EXTRACTED TEXT |
┏━━

I wouldn't rely on an unreinforced end grain joint as seasonal wood movement would likely break it loose over time, but despite my initial skepticism I have come to rely on pocket screws with glue for face frame joinery.
My granddad always said, :As one door closes, another opens".
Wonderful man, terrible cabinet maker...
There is no MYTH to debunk.
This is not a myth or folklore it's science, plain and simple. The properties of PVA glue, the structure of wood and it's orientation all combine to make it so that some joints are strong and some are not as strong. Woodworkers learn about this or should, very early on.
The beginning of the distortion comes by putting forward a false premise, to claim to have solved some type of problem or issue that needed attention.
His premise is that the common perception about end grain to end grain wood joints being weak is incorrect. Spoiler alert, they are.
Before you launch into a "scientific experiment" as many have called this, you first need to know if it's been done or if it's necessary to be done.
We already know the strength of PVA glues.
We already know that wood breaks with the grain easily
We already know that wood is difficult to break accross the grain
So what point does this testing prove?
He titles his video "glue myths" but mainly tests wood strength.He performs his experiments and presents his findings in a way that makes it sound as if there is something new to be learned, there is not.
I suppose I should say I learned nothing new.
Maybe this is all new to him and his subscribers, I don't know.
Sadly the number of people who liked this video for whatever reason continues to grow. Many of the positive comments have come from popular woodworking personalities and people who should know better.
I find the video and the discussions surrounding it disappointing, even my part in it.

┗━━

RECORDED DATA |
┏━━

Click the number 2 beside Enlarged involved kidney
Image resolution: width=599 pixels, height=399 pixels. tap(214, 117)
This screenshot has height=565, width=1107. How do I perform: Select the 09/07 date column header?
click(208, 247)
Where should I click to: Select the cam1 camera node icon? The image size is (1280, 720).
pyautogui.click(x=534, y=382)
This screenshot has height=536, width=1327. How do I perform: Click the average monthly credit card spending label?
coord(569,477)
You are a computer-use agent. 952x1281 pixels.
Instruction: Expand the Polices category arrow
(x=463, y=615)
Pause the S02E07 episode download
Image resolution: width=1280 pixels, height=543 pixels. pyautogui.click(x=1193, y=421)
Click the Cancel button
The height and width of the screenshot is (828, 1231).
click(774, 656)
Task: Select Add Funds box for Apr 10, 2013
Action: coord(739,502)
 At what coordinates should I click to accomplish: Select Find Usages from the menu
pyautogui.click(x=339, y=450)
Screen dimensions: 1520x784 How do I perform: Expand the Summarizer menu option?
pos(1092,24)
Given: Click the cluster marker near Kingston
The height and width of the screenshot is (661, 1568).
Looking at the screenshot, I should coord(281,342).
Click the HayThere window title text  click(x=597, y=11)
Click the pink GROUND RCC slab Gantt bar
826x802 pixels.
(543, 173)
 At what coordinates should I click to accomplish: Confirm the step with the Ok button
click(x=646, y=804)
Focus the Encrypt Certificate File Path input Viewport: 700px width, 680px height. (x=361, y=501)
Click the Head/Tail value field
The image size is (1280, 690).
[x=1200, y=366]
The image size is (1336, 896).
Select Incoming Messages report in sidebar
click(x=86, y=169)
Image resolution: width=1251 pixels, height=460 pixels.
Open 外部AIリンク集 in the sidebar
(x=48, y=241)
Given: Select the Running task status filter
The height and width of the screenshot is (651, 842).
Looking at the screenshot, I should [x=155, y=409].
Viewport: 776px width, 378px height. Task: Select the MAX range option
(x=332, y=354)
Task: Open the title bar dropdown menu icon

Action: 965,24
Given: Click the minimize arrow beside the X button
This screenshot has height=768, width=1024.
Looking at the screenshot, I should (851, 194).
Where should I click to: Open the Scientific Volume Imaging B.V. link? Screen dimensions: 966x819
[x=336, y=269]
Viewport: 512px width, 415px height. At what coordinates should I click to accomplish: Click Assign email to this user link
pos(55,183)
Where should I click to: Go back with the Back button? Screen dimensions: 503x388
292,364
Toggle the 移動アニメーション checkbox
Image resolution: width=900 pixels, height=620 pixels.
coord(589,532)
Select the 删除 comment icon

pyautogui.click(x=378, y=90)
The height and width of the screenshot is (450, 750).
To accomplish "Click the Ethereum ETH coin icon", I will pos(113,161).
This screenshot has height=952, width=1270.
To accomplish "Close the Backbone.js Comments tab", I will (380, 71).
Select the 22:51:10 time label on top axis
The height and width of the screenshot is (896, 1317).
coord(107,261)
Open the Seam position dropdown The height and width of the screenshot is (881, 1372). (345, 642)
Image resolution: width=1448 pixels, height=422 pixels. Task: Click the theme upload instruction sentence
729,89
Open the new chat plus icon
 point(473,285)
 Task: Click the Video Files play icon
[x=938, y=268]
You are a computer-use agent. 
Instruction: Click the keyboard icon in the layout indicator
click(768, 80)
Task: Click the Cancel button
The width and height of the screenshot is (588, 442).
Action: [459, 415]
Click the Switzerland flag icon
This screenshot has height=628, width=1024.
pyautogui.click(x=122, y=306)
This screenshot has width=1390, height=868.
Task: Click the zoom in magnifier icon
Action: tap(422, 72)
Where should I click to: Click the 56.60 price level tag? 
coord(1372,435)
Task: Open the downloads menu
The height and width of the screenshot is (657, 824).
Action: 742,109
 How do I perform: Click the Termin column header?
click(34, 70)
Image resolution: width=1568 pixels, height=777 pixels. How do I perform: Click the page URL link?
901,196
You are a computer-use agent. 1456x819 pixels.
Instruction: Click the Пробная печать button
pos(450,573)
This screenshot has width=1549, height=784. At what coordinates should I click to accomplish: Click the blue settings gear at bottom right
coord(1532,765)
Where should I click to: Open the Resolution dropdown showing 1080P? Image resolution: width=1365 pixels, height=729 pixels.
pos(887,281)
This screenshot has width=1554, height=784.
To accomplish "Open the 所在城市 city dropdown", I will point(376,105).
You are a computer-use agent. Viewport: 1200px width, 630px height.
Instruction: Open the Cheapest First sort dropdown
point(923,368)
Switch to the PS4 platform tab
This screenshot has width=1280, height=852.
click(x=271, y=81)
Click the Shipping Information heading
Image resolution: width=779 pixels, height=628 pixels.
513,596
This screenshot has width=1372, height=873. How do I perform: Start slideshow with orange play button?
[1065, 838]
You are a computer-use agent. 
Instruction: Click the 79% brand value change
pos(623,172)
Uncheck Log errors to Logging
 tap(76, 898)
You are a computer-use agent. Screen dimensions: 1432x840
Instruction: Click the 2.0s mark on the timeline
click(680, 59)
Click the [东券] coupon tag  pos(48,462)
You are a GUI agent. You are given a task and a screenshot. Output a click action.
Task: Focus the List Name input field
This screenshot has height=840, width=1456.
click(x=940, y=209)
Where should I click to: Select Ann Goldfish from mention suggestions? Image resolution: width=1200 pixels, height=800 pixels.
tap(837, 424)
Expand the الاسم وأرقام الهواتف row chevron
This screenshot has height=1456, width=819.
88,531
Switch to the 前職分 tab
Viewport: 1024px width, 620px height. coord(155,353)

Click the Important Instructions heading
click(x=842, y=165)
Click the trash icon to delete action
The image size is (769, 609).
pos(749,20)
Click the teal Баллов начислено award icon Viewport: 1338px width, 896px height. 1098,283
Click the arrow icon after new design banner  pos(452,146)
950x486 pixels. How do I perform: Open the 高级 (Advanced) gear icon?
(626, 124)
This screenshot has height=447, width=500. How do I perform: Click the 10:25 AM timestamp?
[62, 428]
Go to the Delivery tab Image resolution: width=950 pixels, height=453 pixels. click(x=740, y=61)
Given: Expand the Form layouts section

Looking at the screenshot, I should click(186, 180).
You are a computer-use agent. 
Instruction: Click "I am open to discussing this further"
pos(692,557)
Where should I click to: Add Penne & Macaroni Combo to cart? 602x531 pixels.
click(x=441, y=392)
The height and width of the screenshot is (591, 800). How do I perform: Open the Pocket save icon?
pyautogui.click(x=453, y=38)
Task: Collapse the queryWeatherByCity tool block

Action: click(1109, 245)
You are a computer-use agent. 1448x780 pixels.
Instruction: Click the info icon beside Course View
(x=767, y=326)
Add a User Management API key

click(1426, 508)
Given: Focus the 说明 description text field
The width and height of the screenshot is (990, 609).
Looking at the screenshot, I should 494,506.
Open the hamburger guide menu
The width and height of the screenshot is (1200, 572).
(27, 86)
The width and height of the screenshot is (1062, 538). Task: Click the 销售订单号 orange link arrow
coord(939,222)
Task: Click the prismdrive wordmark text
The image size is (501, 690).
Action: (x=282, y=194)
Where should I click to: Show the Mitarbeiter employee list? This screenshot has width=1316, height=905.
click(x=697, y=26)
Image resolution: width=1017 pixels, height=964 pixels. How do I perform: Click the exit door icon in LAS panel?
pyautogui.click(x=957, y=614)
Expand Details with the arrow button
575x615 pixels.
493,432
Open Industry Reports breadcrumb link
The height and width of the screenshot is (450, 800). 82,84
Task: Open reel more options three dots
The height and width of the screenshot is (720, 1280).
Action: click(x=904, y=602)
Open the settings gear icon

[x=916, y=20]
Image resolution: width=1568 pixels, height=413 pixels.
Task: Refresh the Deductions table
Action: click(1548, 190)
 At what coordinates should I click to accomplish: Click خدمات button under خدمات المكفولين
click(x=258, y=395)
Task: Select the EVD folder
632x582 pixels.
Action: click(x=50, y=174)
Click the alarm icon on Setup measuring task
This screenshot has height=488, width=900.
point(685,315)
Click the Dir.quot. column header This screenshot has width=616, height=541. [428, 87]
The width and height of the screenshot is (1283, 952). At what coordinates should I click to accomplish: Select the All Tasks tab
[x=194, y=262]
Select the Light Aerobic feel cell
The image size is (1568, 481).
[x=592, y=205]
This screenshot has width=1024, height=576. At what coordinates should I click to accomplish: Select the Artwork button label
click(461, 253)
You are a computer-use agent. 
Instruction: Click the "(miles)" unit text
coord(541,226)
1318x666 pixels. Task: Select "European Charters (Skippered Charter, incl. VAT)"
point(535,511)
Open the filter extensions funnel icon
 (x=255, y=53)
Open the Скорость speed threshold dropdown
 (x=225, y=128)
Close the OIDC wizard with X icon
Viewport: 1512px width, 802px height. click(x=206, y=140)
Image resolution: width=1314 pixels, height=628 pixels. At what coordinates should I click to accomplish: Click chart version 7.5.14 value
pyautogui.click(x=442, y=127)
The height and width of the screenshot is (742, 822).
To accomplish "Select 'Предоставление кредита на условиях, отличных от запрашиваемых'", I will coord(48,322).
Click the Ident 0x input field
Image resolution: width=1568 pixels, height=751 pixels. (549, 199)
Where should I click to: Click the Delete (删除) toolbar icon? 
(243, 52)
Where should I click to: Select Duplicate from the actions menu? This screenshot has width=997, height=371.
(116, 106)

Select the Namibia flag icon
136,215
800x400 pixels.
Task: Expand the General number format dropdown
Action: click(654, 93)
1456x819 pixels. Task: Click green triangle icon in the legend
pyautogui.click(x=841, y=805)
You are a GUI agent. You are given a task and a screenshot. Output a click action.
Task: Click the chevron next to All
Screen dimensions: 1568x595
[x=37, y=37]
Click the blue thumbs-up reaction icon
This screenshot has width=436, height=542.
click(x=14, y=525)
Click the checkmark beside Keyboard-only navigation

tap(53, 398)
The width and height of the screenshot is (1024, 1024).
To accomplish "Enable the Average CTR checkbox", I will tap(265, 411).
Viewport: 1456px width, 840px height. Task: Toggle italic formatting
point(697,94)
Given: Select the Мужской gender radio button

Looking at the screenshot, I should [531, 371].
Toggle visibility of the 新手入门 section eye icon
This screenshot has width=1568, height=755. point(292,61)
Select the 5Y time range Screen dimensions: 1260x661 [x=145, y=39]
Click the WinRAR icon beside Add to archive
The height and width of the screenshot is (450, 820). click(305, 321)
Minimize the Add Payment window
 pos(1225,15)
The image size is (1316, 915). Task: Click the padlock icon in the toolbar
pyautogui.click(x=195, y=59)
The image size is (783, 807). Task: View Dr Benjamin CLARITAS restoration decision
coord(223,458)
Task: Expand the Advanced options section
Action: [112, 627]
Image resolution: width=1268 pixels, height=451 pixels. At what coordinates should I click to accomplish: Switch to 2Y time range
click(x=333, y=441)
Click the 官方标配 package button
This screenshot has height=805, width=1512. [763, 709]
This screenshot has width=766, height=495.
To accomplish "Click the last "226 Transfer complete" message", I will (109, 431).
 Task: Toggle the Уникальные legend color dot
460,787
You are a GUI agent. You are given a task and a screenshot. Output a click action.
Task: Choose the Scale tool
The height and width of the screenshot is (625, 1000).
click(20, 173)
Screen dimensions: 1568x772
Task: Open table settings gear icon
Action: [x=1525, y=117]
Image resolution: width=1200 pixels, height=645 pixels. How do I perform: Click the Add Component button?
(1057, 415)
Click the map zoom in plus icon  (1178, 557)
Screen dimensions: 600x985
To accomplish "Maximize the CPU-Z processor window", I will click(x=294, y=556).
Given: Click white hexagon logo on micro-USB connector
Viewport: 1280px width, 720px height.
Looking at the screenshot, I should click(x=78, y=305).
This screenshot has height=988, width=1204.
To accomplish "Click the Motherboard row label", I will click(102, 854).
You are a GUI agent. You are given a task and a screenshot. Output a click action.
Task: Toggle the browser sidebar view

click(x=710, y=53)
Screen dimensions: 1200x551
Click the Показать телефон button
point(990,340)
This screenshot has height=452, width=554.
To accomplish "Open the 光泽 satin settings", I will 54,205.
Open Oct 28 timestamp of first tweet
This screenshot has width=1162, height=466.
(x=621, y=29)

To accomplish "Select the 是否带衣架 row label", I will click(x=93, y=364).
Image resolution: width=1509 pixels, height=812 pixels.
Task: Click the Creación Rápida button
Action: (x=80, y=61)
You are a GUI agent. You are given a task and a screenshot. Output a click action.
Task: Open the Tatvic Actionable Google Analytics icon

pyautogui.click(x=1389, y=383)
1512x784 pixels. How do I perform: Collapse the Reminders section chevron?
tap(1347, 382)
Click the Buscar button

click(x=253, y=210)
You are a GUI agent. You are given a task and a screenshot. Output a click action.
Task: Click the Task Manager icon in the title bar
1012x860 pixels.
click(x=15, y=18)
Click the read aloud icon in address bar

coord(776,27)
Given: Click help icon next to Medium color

┗━━

CHALLENGES |
(1) In the commentary on the glue video, what title did the video's creator give it?
(2) Resume the commentary on the glue myths video after its final sentence.

RESULTS FOR EACH TASK |
(1) "Glue myths."

(2)
Wood glue is to assist joinery not replace it, build wisely.
JMHO
They dont care about woodworking and they do know better but cash is king so they are fine with the masses following flawed practices as long as it fattens the bottom line. Spagnolo is in that string and should be the first one to be a voice of reason but he doesnt even know which end of a dovetail drawer the pins and tails go on so why would he care about flawed glue logic.
Sadly you just have to let the failures teach their lessons.
I, for one, learned that an end grain joint is stronger than the wood with the grain. I expected the end grain joint to fail in the glue but at a much lower load than the wood with the grain. If you already knew that then good for you. Having said that I'm not going to run out and use an end grain joint in a structural component but I don't think he suggests that. I don't find the discussion disappointing at all, two best way to learn are discussions and doing stuff.
I agree completely!
He actually points out the things we all know which is wood is very weak when stressed parallel to the long grain of the wood.
Based on everyone saying not to join end grain that I assumed it wasn’t “strong” .
However, what he did show is that an end grain to end grain joint is stronger than long grain to long grain joint. This means an end grain to end grain joint is equivalent to turning wood in it’s weakest direction.
Also, I will use glue for end grain to end grain because it does provide some strength even if I would’ve thought it was weaker than long grain to long grain. He showed it is actually stronger.
This doesn’t change the fact that long grain to long grain is the weakest direction to load wood. What he is showing is that an end grain to grain joint is only slightly better than loading the wood in its weakest direction.
The end result doesn’t change how anything is done. I wouldn’t put a narrow piece of wood in a place to carry any load that relied on the long grain to long grain strength. The end grain to end grain joint is still weak in comparison to the bending strength in wood’s strongest direction.
Last edited by Eric Arnsdorff; 09-10-2021 at 6:32 PM.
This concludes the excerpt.